Like Getting Blood from a Turnip

A few months back, my oncologist told me about a Hopkins trial that I was a candidate for. Dr Tuica said that my cancer cell type and treatment program fit the criteria for the trial, run by a doc friend of hers. I called up the Hopkins doc and we spoke at length about what would be involved. It sounded like a big time commitment, but since this is my Year of Breast Cancer, I decided to sign up for the trial. Not only did the treatment on trial have a strong possibility to actually do me some good, but I would be doing my small bit to help advance science! So, I made an appointment and went to Hopkins. The first wrong note sounded when the folks at the registration desk asked my for my insurance information. Why would they need that? I was there for a clinical trial, not treatment. I asked, but the clerks at the desk didn't know why; they were just doing their job of not letting anyone past the portal without insurance info on record. I had my vital signs checked and some blood drawn.

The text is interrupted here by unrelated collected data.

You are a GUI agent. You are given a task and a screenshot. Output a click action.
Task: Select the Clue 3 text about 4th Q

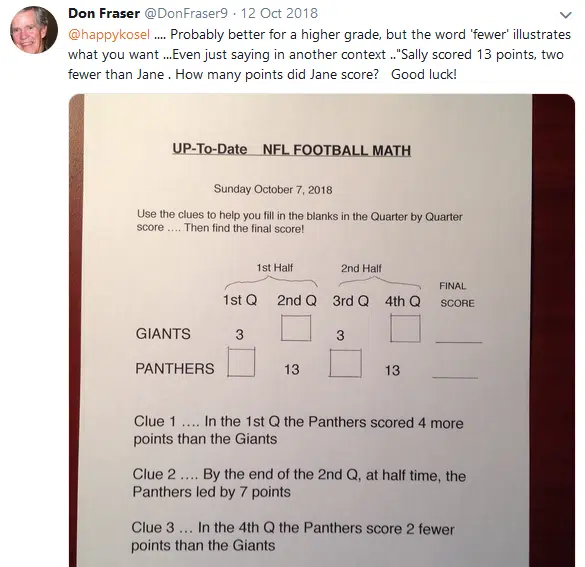[x=292, y=536]
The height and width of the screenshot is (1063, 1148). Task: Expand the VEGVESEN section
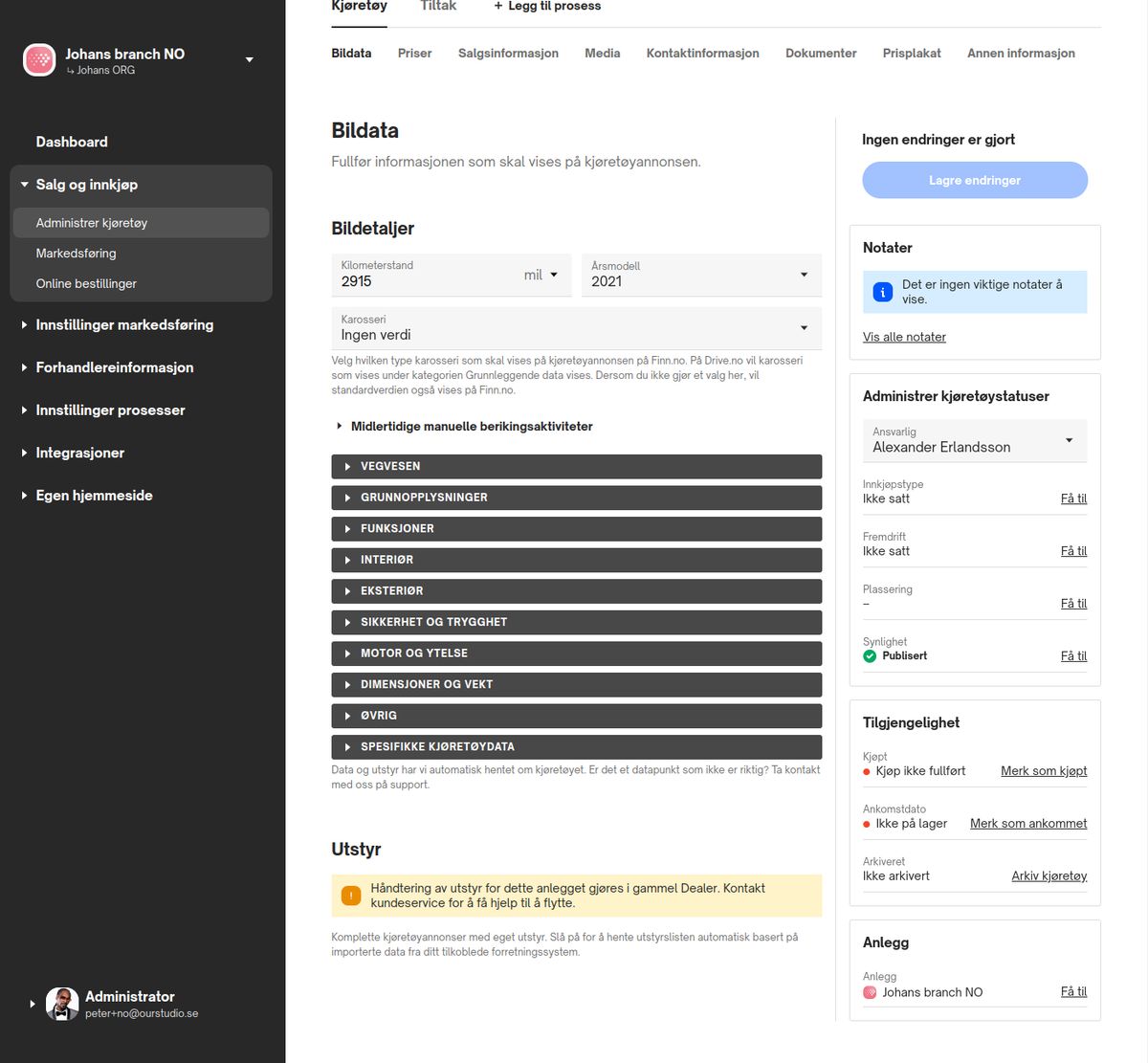tap(576, 466)
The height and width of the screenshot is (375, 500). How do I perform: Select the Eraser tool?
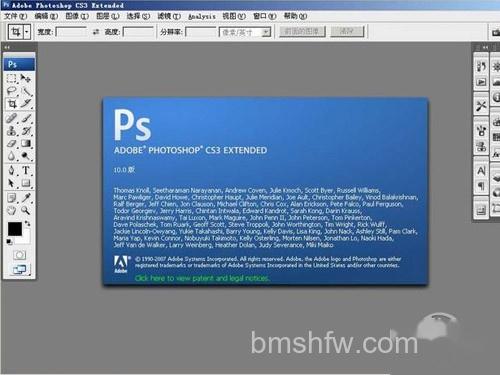pos(12,144)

The investigating physician conducted a long, detailed interview and sent me home with a thick sheaf of papers. My signature was need on the informed consent document, but it was much too huge to get digested at the interview. The next step was to go home and sign all the forms, then return for some additional set-up procedures (like testing to see if I would be allergic to any of the reagents used, etc.). The second wrong note sounded during the interview. I asked, unnecessarily I thought, if this would cost me or my insurance company. The doc said that they would only bill me or my insurance company if, during the trial, they did any therapeutic medicine. I tried to pin her down a bit, to see what that meant. Sounded like no- no charges would be billed because, after all, this was a trial that I agreed to participate in out of the goodness of my heart, not a required part of my treatment. The whole issue cleared up nicely when, a few weeks later, I received a bill for $380.00 with $1,330.00 'pending'! Whoa! I had no idea that participating in a medical trial can cost you money now! I remember the day when the participant got paid a small stipend. Apparently, those days are over and the docs need your money, as well as your body, to do a trial. I called the billing department and protested and am now waiting for my 'appeal'. I think that good ole JHH will have a great deal of trouble getting any money out of me. I didn't need that stinky old trial anyway!